What to produce
Lay out every line of the data below as a Markdown table with the columns Row and Line, giving each line its row number and leaving out blank lines.

Data supplied
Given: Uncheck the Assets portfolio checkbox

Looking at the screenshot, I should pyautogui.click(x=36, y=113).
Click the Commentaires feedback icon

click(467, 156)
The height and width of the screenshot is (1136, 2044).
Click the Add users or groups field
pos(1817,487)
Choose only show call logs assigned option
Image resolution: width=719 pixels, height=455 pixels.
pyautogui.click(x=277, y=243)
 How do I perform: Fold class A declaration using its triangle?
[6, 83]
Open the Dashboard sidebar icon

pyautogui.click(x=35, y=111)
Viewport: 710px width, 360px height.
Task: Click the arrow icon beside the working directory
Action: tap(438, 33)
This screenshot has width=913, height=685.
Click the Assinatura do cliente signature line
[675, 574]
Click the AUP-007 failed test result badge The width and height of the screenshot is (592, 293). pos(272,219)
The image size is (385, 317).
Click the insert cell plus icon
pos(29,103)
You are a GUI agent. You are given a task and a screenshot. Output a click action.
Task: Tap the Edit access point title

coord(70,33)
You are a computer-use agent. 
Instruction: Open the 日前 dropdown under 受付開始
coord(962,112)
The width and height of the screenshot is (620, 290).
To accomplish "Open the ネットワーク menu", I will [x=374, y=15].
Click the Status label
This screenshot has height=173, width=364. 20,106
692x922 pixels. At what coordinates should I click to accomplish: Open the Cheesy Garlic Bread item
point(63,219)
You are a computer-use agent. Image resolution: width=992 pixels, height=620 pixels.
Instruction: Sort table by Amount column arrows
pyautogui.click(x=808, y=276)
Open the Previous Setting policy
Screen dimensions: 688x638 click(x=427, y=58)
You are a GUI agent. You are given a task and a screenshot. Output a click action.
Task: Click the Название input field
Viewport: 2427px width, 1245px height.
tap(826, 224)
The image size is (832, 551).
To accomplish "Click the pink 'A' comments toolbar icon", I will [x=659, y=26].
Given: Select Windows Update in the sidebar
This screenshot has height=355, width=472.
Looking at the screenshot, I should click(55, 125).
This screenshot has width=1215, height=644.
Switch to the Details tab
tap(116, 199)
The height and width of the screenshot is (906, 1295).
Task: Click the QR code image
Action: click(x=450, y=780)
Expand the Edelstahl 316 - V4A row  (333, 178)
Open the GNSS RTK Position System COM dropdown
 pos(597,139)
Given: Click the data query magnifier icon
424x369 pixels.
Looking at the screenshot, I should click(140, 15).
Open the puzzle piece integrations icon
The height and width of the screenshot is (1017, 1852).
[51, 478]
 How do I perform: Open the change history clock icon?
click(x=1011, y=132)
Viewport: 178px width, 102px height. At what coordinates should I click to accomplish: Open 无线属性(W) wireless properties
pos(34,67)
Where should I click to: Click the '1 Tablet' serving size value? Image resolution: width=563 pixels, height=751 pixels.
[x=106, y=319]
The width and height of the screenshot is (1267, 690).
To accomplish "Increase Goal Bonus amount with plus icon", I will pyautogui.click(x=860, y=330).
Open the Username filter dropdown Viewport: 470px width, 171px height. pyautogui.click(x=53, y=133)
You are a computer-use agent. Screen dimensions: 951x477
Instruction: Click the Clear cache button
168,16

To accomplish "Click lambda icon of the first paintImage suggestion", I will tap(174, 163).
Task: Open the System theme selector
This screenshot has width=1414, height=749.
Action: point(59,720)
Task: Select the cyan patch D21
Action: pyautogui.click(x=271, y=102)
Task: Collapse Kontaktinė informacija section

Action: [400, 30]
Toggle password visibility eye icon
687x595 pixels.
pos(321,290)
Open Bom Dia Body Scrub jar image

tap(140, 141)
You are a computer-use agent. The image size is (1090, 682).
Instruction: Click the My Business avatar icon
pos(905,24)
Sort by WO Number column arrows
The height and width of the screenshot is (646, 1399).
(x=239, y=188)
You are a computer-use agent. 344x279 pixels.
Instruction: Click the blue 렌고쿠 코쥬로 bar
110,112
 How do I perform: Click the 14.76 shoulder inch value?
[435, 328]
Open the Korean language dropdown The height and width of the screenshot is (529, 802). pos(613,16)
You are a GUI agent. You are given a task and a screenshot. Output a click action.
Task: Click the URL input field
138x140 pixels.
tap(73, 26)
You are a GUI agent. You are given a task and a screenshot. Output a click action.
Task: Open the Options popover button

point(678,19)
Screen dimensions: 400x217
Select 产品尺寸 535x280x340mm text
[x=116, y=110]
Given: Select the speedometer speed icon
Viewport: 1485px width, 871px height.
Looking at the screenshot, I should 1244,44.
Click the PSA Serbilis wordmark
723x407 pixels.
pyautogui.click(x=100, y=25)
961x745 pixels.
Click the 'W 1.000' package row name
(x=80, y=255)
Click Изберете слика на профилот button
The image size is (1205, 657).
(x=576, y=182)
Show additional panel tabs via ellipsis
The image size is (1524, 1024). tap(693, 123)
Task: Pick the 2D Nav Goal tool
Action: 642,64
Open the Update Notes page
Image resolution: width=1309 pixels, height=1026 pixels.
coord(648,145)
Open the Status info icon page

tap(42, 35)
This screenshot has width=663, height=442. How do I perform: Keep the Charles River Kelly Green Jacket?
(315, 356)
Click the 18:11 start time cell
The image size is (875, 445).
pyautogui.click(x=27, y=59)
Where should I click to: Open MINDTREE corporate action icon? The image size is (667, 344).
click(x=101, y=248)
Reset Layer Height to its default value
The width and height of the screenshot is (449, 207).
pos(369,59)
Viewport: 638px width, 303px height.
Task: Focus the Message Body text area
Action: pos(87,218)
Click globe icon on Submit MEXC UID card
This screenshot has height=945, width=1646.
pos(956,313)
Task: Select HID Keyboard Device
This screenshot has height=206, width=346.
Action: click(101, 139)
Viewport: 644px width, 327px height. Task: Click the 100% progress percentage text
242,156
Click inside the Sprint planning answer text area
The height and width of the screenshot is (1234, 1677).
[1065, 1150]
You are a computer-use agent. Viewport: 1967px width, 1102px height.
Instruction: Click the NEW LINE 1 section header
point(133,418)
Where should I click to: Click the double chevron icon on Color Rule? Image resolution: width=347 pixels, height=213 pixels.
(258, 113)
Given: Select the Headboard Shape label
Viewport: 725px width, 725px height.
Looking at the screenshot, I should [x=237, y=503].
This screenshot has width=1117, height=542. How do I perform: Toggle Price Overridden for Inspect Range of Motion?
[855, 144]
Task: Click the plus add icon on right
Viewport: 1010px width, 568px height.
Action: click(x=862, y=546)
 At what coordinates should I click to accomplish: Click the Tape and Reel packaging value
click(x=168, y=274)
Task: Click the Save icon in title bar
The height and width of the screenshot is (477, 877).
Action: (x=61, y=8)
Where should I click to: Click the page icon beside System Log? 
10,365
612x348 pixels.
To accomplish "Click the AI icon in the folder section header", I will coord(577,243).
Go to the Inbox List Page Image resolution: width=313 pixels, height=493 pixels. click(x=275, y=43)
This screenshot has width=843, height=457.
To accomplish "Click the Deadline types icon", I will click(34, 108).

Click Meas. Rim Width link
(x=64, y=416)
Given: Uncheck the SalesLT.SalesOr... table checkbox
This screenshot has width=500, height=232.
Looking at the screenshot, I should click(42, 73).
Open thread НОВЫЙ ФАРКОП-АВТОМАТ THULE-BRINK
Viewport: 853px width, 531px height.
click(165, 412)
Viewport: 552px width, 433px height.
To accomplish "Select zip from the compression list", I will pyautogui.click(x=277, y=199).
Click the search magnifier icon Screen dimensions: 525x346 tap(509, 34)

Result
| Row | Line |
|---|---|
| 1 | Given: Uncheck the Assets portfolio checkbox |
| 2 | Looking at the screenshot, I should pyautogui.click(x=36, y=113). |
| 3 | Click the Commentaires feedback icon |
| 4 | click(467, 156) |
| 5 | The height and width of the screenshot is (1136, 2044). |
| 6 | Click the Add users or groups field |
| 7 | pos(1817,487) |
| 8 | Choose only show call logs assigned option |
| 9 | Image resolution: width=719 pixels, height=455 pixels. |
| 10 | pyautogui.click(x=277, y=243) |
| 11 |  How do I perform: Fold class A declaration using its triangle? |
| 12 | [6, 83] |
| 13 | Open the Dashboard sidebar icon |
| 14 | pyautogui.click(x=35, y=111) |
| 15 | Viewport: 710px width, 360px height. |
| 16 | Task: Click the arrow icon beside the working directory |
| 17 | Action: tap(438, 33) |
| 18 | This screenshot has width=913, height=685. |
| 19 | Click the Assinatura do cliente signature line |
| 20 | [675, 574] |
| 21 | Click the AUP-007 failed test result badge The width and height of the screenshot is (592, 293). pos(272,219) |
| 22 | The image size is (385, 317). |
| 23 | Click the insert cell plus icon |
| 24 | pos(29,103) |
| 25 | You are a GUI agent. You are given a task and a screenshot. Output a click action. |
| 26 | Task: Tap the Edit access point title |
| 27 | coord(70,33) |
| 28 | You are a computer-use agent.  |
| 29 | Instruction: Open the 日前 dropdown under 受付開始 |
| 30 | coord(962,112) |
| 31 | The width and height of the screenshot is (620, 290). |
| 32 | To accomplish "Open the ネットワーク menu", I will [x=374, y=15]. |
| 33 | Click the Status label |
| 34 | This screenshot has height=173, width=364. 20,106 |
| 35 | 692x922 pixels. At what coordinates should I click to accomplish: Open the Cheesy Garlic Bread item |
| 36 | point(63,219) |
| 37 | You are a computer-use agent. Image resolution: width=992 pixels, height=620 pixels. |
| 38 | Instruction: Sort table by Amount column arrows |
| 39 | pyautogui.click(x=808, y=276) |
| 40 | Open the Previous Setting policy |
| 41 | Screen dimensions: 688x638 click(x=427, y=58) |
| 42 | You are a GUI agent. You are given a task and a screenshot. Output a click action. |
| 43 | Task: Click the Название input field |
| 44 | Viewport: 2427px width, 1245px height. |
| 45 | tap(826, 224) |
| 46 | The image size is (832, 551). |
| 47 | To accomplish "Click the pink 'A' comments toolbar icon", I will [x=659, y=26]. |
| 48 | Given: Select Windows Update in the sidebar |
| 49 | This screenshot has height=355, width=472. |
| 50 | Looking at the screenshot, I should click(55, 125). |
| 51 | This screenshot has width=1215, height=644. |
| 52 | Switch to the Details tab |
| 53 | tap(116, 199) |
| 54 | The height and width of the screenshot is (906, 1295). |
| 55 | Task: Click the QR code image |
| 56 | Action: click(x=450, y=780) |
| 57 | Expand the Edelstahl 316 - V4A row  (333, 178) |
| 58 | Open the GNSS RTK Position System COM dropdown |
| 59 |  pos(597,139) |
| 60 | Given: Click the data query magnifier icon |
| 61 | 424x369 pixels. |
| 62 | Looking at the screenshot, I should click(140, 15). |
| 63 | Open the puzzle piece integrations icon |
| 64 | The height and width of the screenshot is (1017, 1852). |
| 65 | [51, 478] |
| 66 |  How do I perform: Open the change history clock icon? |
| 67 | click(x=1011, y=132) |
| 68 | Viewport: 178px width, 102px height. At what coordinates should I click to accomplish: Open 无线属性(W) wireless properties |
| 69 | pos(34,67) |
| 70 | Where should I click to: Click the '1 Tablet' serving size value? Image resolution: width=563 pixels, height=751 pixels. |
| 71 | [x=106, y=319] |
| 72 | The width and height of the screenshot is (1267, 690). |
| 73 | To accomplish "Increase Goal Bonus amount with plus icon", I will pyautogui.click(x=860, y=330). |
| 74 | Open the Username filter dropdown Viewport: 470px width, 171px height. pyautogui.click(x=53, y=133) |
| 75 | You are a computer-use agent. Screen dimensions: 951x477 |
| 76 | Instruction: Click the Clear cache button |
| 77 | 168,16 |
| 78 | To accomplish "Click lambda icon of the first paintImage suggestion", I will tap(174, 163). |
| 79 | Task: Open the System theme selector |
| 80 | This screenshot has width=1414, height=749. |
| 81 | Action: point(59,720) |
| 82 | Task: Select the cyan patch D21 |
| 83 | Action: pyautogui.click(x=271, y=102) |
| 84 | Task: Collapse Kontaktinė informacija section |
| 85 | Action: [400, 30] |
| 86 | Toggle password visibility eye icon |
| 87 | 687x595 pixels. |
| 88 | pos(321,290) |
| 89 | Open Bom Dia Body Scrub jar image |
| 90 | tap(140, 141) |
| 91 | You are a computer-use agent. The image size is (1090, 682). |
| 92 | Instruction: Click the My Business avatar icon |
| 93 | pos(905,24) |
| 94 | Sort by WO Number column arrows |
| 95 | The height and width of the screenshot is (646, 1399). |
| 96 | (x=239, y=188) |
| 97 | You are a computer-use agent. 344x279 pixels. |
| 98 | Instruction: Click the blue 렌고쿠 코쥬로 bar |
| 99 | 110,112 |
| 100 |  How do I perform: Click the 14.76 shoulder inch value? |
| 101 | [435, 328] |
| 102 | Open the Korean language dropdown The height and width of the screenshot is (529, 802). pos(613,16) |
| 103 | You are a GUI agent. You are given a task and a screenshot. Output a click action. |
| 104 | Task: Click the URL input field |
| 105 | 138x140 pixels. |
| 106 | tap(73, 26) |
| 107 | You are a GUI agent. You are given a task and a screenshot. Output a click action. |
| 108 | Task: Open the Options popover button |
| 109 | point(678,19) |
| 110 | Screen dimensions: 400x217 |
| 111 | Select 产品尺寸 535x280x340mm text |
| 112 | [x=116, y=110] |
| 113 | Given: Select the speedometer speed icon |
| 114 | Viewport: 1485px width, 871px height. |
| 115 | Looking at the screenshot, I should 1244,44. |
| 116 | Click the PSA Serbilis wordmark |
| 117 | 723x407 pixels. |
| 118 | pyautogui.click(x=100, y=25) |
| 119 | 961x745 pixels. |
| 120 | Click the 'W 1.000' package row name |
| 121 | (x=80, y=255) |
| 122 | Click Изберете слика на профилот button |
| 123 | The image size is (1205, 657). |
| 124 | (x=576, y=182) |
| 125 | Show additional panel tabs via ellipsis |
| 126 | The image size is (1524, 1024). tap(693, 123) |
| 127 | Task: Pick the 2D Nav Goal tool |
| 128 | Action: 642,64 |
| 129 | Open the Update Notes page |
| 130 | Image resolution: width=1309 pixels, height=1026 pixels. |
| 131 | coord(648,145) |
| 132 | Open the Status info icon page |
| 133 | tap(42, 35) |
| 134 | This screenshot has width=663, height=442. How do I perform: Keep the Charles River Kelly Green Jacket? |
| 135 | (315, 356) |
| 136 | Click the 18:11 start time cell |
| 137 | The image size is (875, 445). |
| 138 | pyautogui.click(x=27, y=59) |
| 139 | Where should I click to: Open MINDTREE corporate action icon? The image size is (667, 344). |
| 140 | click(x=101, y=248) |
| 141 | Reset Layer Height to its default value |
| 142 | The width and height of the screenshot is (449, 207). |
| 143 | pos(369,59) |
| 144 | Viewport: 638px width, 303px height. |
| 145 | Task: Focus the Message Body text area |
| 146 | Action: pos(87,218) |
| 147 | Click globe icon on Submit MEXC UID card |
| 148 | This screenshot has height=945, width=1646. |
| 149 | pos(956,313) |
| 150 | Task: Select HID Keyboard Device |
| 151 | This screenshot has height=206, width=346. |
| 152 | Action: click(101, 139) |
| 153 | Viewport: 644px width, 327px height. Task: Click the 100% progress percentage text |
| 154 | 242,156 |
| 155 | Click inside the Sprint planning answer text area |
| 156 | The height and width of the screenshot is (1234, 1677). |
| 157 | [1065, 1150] |
| 158 | You are a computer-use agent. Viewport: 1967px width, 1102px height. |
| 159 | Instruction: Click the NEW LINE 1 section header |
| 160 | point(133,418) |
| 161 | Where should I click to: Click the double chevron icon on Color Rule? Image resolution: width=347 pixels, height=213 pixels. |
| 162 | (258, 113) |
| 163 | Given: Select the Headboard Shape label |
| 164 | Viewport: 725px width, 725px height. |
| 165 | Looking at the screenshot, I should [x=237, y=503]. |
| 166 | This screenshot has width=1117, height=542. How do I perform: Toggle Price Overridden for Inspect Range of Motion? |
| 167 | [855, 144] |
| 168 | Task: Click the plus add icon on right |
| 169 | Viewport: 1010px width, 568px height. |
| 170 | Action: click(x=862, y=546) |
| 171 |  At what coordinates should I click to accomplish: Click the Tape and Reel packaging value |
| 172 | click(x=168, y=274) |
| 173 | Task: Click the Save icon in title bar |
| 174 | The height and width of the screenshot is (477, 877). |
| 175 | Action: (x=61, y=8) |
| 176 | Where should I click to: Click the page icon beside System Log?  |
| 177 | 10,365 |
| 178 | 612x348 pixels. |
| 179 | To accomplish "Click the AI icon in the folder section header", I will coord(577,243). |
| 180 | Go to the Inbox List Page Image resolution: width=313 pixels, height=493 pixels. click(x=275, y=43) |
| 181 | This screenshot has width=843, height=457. |
| 182 | To accomplish "Click the Deadline types icon", I will click(34, 108). |
| 183 | Click Meas. Rim Width link |
| 184 | (x=64, y=416) |
| 185 | Given: Uncheck the SalesLT.SalesOr... table checkbox |
| 186 | This screenshot has width=500, height=232. |
| 187 | Looking at the screenshot, I should click(42, 73). |
| 188 | Open thread НОВЫЙ ФАРКОП-АВТОМАТ THULE-BRINK |
| 189 | Viewport: 853px width, 531px height. |
| 190 | click(165, 412) |
| 191 | Viewport: 552px width, 433px height. |
| 192 | To accomplish "Select zip from the compression list", I will pyautogui.click(x=277, y=199). |
| 193 | Click the search magnifier icon Screen dimensions: 525x346 tap(509, 34) |